* **Activity**
Without including any pictures, copy each entry below exactly.

Saved entries
-*-*-
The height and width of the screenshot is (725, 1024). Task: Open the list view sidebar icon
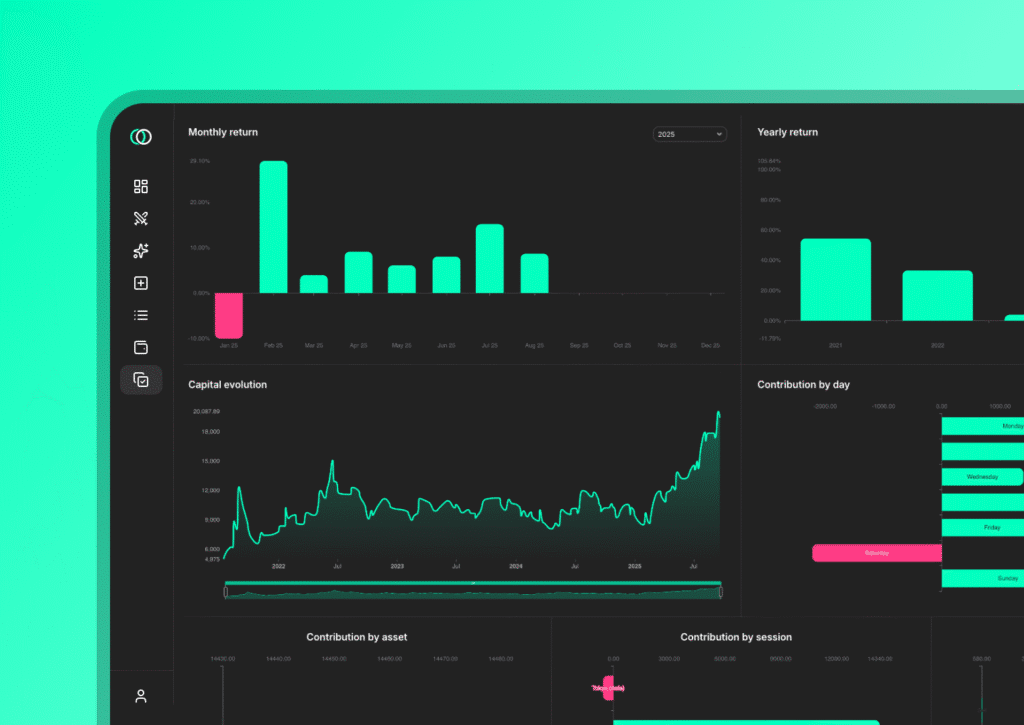pyautogui.click(x=141, y=315)
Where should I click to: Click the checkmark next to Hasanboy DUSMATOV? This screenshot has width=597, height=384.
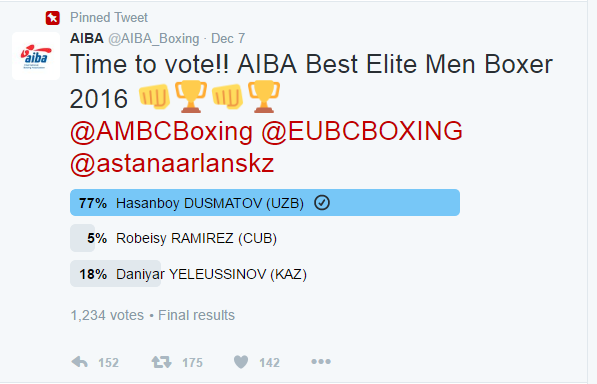[x=322, y=203]
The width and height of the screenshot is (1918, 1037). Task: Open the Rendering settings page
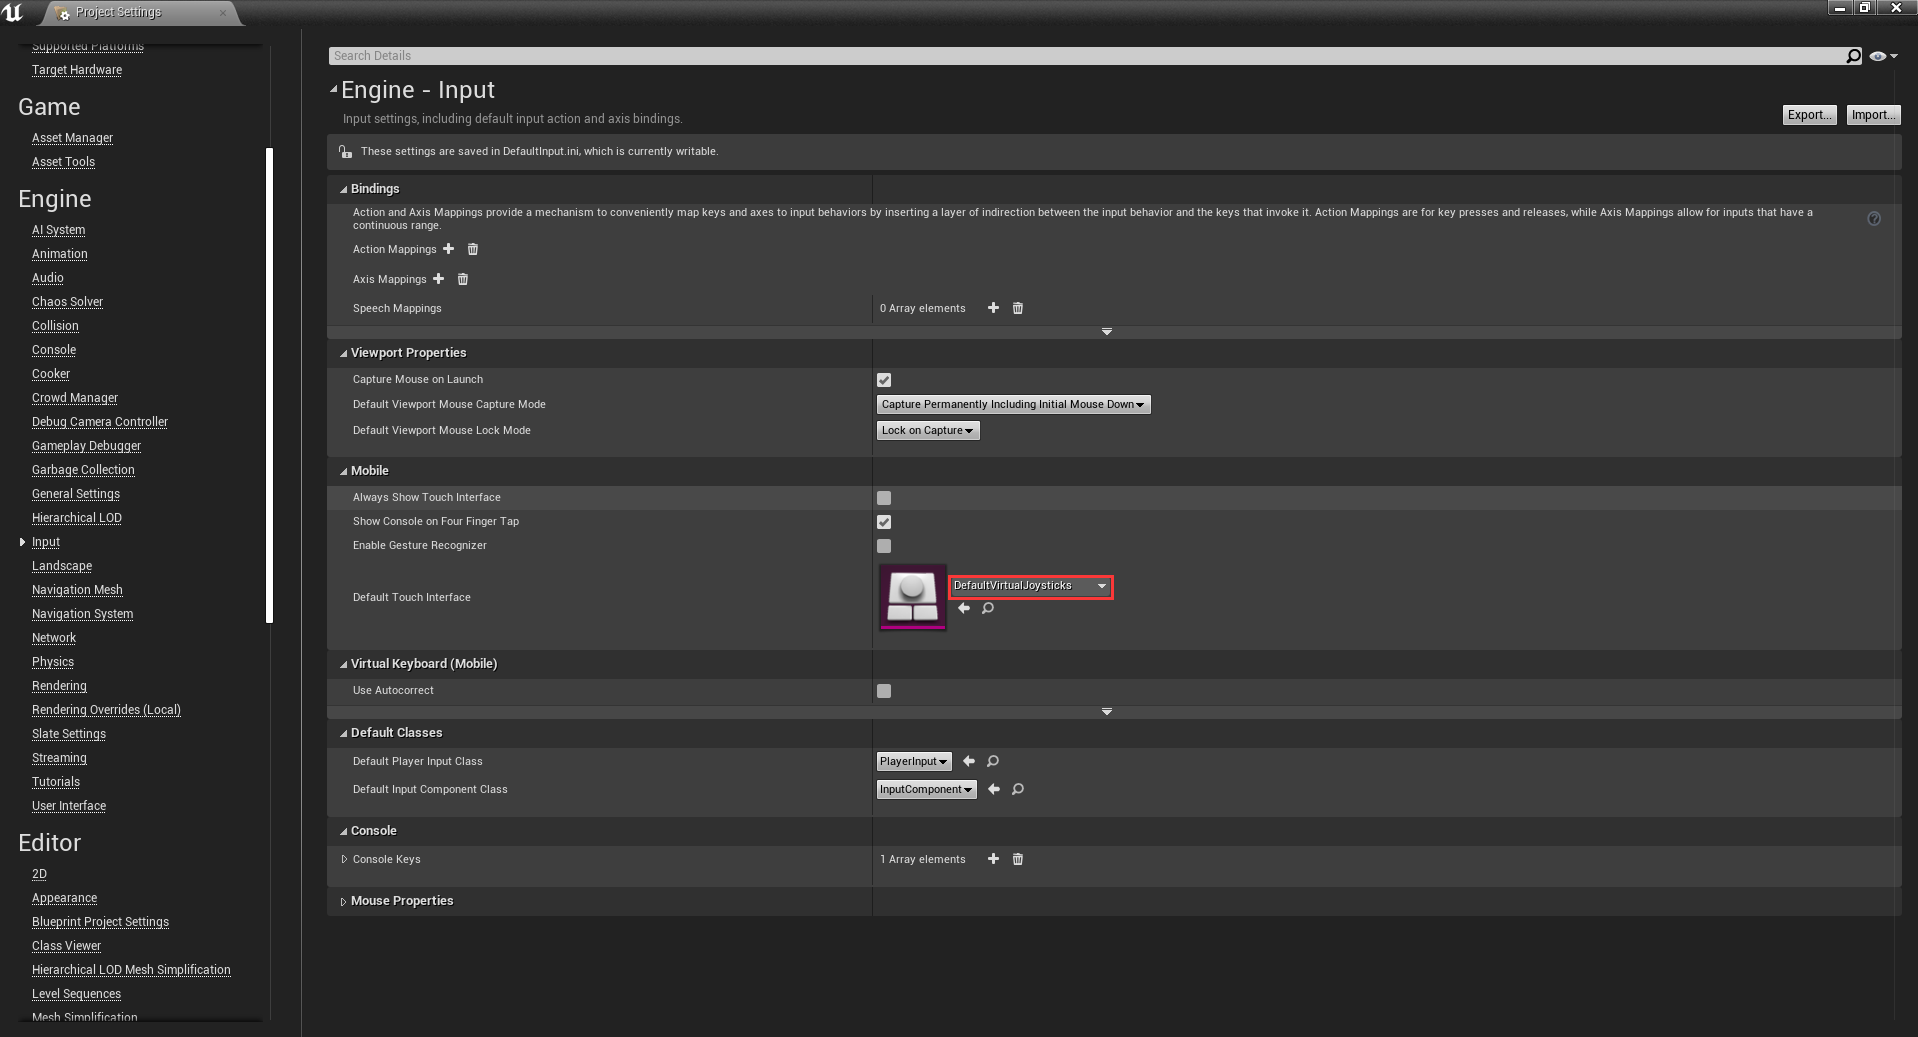point(59,686)
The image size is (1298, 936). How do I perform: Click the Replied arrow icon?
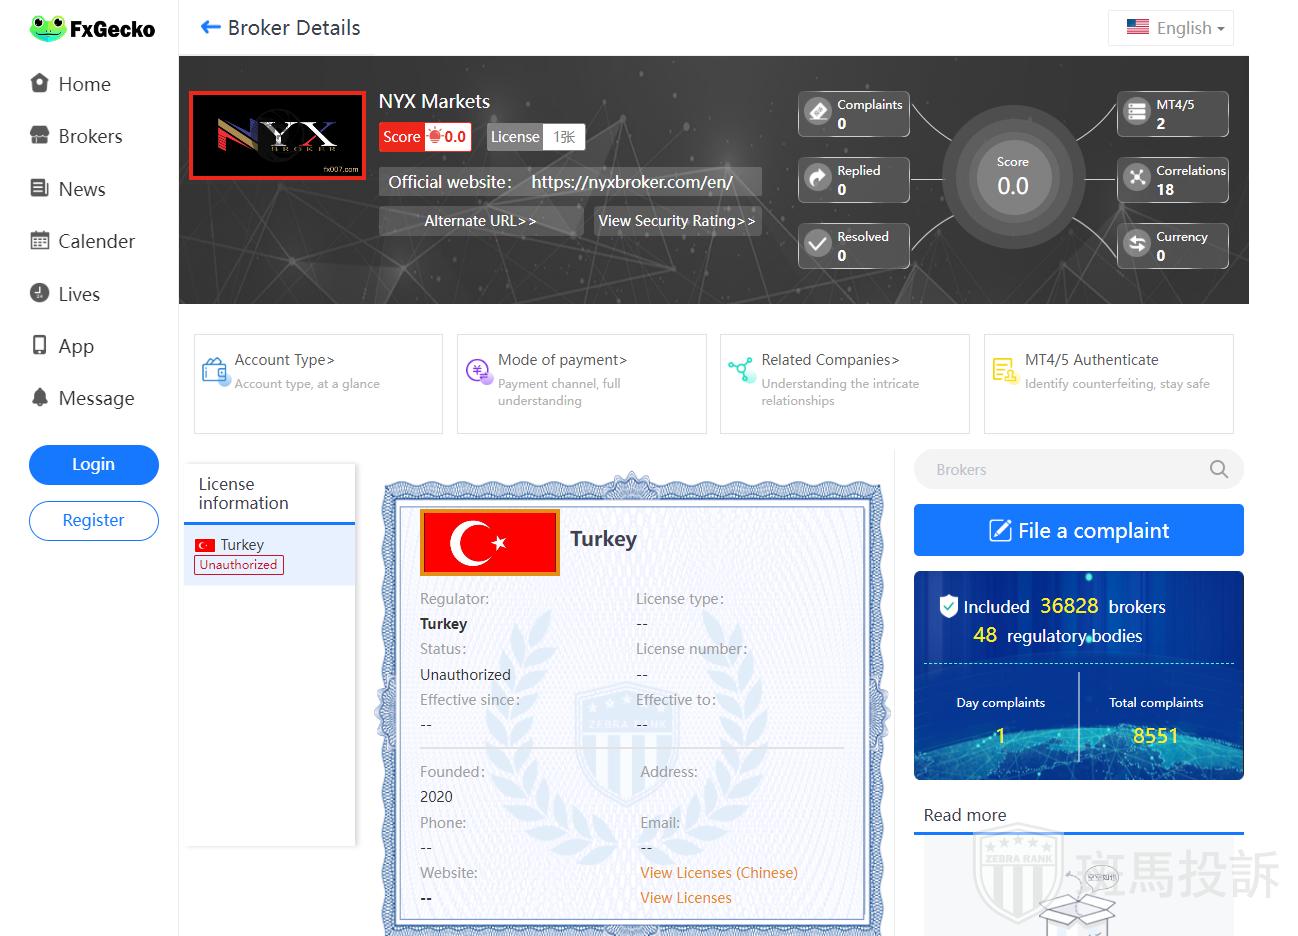pos(818,179)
-*-*-
* **Exercise output**
The height and width of the screenshot is (725, 1024). Task: Open the list view sidebar icon
pyautogui.click(x=141, y=315)
Where should I click to: Click the checkmark next to Hasanboy DUSMATOV? This screenshot has width=597, height=384.
[x=322, y=203]
The width and height of the screenshot is (1918, 1037). Task: Open the Rendering settings page
point(59,686)
The image size is (1298, 936). How do I perform: Click the Replied arrow icon?
pos(818,179)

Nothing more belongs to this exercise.